- **TASK OBJECTIVE**
Extract, word for word, the portion of the records that begins with the line containing "Task: Click the 新建 (New) toolbar icon" and continues through the end of the records.

- **RECORD SET**
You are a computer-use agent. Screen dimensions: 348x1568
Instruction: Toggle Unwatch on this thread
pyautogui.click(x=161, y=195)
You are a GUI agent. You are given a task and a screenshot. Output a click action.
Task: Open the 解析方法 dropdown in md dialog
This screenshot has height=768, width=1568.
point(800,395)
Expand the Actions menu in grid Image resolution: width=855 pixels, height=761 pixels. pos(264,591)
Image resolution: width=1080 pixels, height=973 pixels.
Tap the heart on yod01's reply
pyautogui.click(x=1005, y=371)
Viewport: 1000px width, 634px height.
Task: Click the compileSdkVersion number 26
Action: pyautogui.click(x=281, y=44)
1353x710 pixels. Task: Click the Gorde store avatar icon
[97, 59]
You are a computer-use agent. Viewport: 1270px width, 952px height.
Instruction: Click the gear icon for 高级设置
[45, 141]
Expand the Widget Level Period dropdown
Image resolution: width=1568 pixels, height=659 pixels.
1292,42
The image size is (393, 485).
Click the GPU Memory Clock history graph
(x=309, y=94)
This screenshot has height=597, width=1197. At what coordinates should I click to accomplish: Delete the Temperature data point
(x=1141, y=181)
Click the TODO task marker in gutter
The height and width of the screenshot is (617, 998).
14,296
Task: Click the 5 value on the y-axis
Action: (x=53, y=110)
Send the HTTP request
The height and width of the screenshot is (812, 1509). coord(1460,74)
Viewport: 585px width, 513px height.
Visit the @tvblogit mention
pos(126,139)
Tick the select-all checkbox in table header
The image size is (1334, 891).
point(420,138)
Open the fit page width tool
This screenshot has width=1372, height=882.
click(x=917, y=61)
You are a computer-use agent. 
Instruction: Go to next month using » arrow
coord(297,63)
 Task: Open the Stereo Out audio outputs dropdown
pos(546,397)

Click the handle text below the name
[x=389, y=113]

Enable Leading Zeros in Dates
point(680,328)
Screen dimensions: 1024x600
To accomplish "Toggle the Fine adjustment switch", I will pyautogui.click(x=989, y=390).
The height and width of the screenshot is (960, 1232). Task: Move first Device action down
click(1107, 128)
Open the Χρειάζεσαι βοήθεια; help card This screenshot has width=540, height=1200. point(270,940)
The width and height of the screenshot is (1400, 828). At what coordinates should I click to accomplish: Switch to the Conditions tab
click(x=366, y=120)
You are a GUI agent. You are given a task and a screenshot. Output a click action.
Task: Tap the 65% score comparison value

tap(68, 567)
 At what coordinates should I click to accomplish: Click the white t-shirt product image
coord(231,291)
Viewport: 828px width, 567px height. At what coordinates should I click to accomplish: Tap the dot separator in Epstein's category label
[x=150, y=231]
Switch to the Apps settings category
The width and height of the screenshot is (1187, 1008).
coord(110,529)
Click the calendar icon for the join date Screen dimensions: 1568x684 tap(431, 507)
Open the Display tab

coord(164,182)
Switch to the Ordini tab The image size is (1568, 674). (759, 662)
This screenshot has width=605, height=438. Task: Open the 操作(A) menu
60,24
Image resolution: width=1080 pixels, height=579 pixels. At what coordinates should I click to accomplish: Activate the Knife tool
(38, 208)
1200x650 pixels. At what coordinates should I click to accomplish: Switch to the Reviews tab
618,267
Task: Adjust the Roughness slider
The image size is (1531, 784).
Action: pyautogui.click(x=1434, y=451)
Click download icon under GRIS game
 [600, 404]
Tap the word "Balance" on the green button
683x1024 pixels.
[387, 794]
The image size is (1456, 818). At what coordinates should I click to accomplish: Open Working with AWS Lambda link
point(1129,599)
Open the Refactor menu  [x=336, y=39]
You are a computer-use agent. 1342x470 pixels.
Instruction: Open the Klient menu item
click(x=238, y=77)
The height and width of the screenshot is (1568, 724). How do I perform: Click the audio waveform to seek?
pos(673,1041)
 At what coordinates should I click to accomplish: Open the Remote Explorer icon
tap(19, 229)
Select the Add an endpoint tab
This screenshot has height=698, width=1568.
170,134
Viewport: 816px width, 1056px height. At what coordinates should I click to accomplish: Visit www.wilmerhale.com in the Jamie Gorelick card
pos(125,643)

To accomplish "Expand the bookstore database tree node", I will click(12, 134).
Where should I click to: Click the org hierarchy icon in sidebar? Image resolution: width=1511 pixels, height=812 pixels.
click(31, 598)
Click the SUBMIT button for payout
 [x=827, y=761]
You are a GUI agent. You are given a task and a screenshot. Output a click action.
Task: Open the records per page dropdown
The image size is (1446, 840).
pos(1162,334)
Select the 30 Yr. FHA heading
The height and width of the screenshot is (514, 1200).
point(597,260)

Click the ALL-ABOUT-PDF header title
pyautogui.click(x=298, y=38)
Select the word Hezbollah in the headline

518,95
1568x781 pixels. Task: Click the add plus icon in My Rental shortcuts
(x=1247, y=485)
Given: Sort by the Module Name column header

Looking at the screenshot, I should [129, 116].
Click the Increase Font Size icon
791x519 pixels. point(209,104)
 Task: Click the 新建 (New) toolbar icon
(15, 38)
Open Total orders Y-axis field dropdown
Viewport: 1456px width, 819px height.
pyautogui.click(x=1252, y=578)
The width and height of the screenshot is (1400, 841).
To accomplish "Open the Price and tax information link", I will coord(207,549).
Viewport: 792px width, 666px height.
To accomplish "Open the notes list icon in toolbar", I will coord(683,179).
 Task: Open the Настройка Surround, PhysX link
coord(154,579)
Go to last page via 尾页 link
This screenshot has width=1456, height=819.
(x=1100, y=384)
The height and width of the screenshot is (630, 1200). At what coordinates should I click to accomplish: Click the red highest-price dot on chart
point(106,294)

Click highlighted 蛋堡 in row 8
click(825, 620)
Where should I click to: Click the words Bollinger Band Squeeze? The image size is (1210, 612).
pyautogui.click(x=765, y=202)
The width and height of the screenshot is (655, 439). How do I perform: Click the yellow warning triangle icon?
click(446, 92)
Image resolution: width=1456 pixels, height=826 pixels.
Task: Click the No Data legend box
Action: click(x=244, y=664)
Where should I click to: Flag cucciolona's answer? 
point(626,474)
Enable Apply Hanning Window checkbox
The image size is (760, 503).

- **RESULT**
 Task: Click the 新建 (New) toolbar icon
(15, 38)
Open Total orders Y-axis field dropdown
Viewport: 1456px width, 819px height.
pyautogui.click(x=1252, y=578)
The width and height of the screenshot is (1400, 841).
To accomplish "Open the Price and tax information link", I will coord(207,549).
Viewport: 792px width, 666px height.
To accomplish "Open the notes list icon in toolbar", I will coord(683,179).
 Task: Open the Настройка Surround, PhysX link
coord(154,579)
Go to last page via 尾页 link
This screenshot has width=1456, height=819.
(x=1100, y=384)
The height and width of the screenshot is (630, 1200). At what coordinates should I click to accomplish: Click the red highest-price dot on chart
point(106,294)

Click highlighted 蛋堡 in row 8
click(825, 620)
Where should I click to: Click the words Bollinger Band Squeeze? The image size is (1210, 612).
pyautogui.click(x=765, y=202)
The width and height of the screenshot is (655, 439). How do I perform: Click the yellow warning triangle icon?
click(446, 92)
Image resolution: width=1456 pixels, height=826 pixels.
Task: Click the No Data legend box
Action: click(x=244, y=664)
Where should I click to: Flag cucciolona's answer? 
point(626,474)
Enable Apply Hanning Window checkbox
The image size is (760, 503).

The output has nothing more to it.